> INPUT DATA:

- Opening Delimiter -

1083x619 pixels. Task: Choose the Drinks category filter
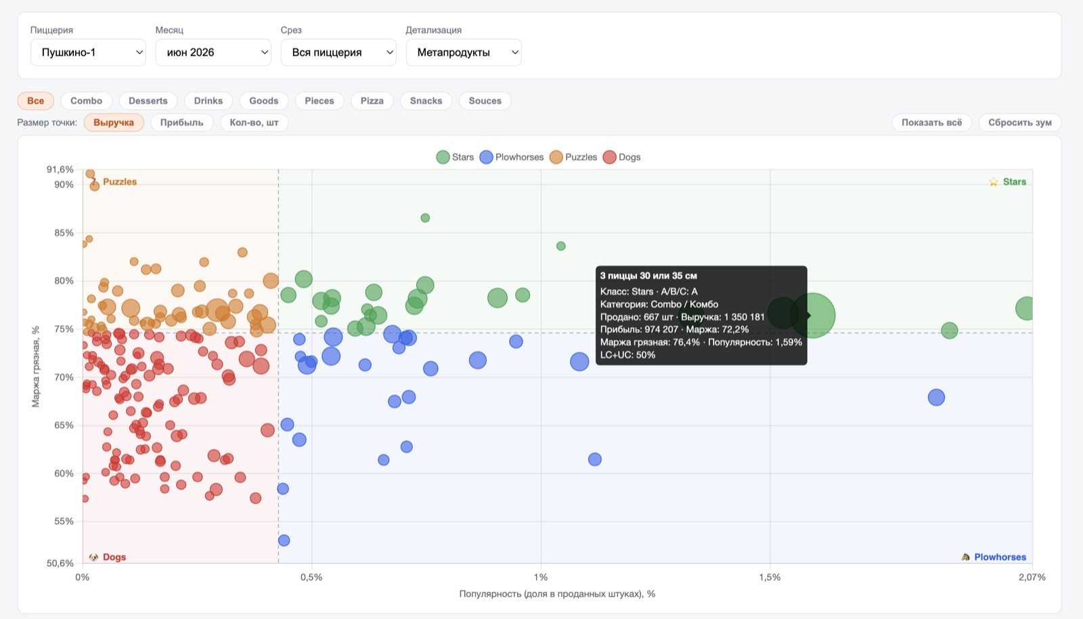(208, 101)
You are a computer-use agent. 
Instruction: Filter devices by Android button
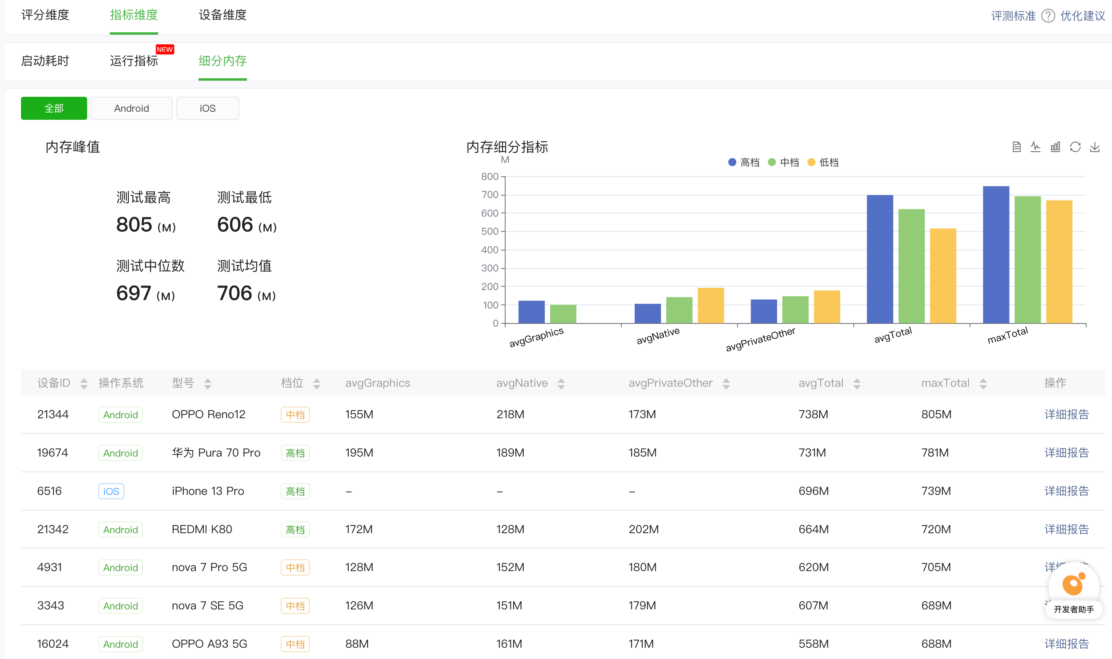tap(132, 108)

- Closing Delimiter -

> PROBLEM REQUIREMENTS: Give again exactly the lines from the one holding "You are a computer-use agent." to the final line of the records, both ends included; any pictures stay out.

> THE ANSWER:
You are a computer-use agent. 
Instruction: Filter devices by Android button
tap(132, 108)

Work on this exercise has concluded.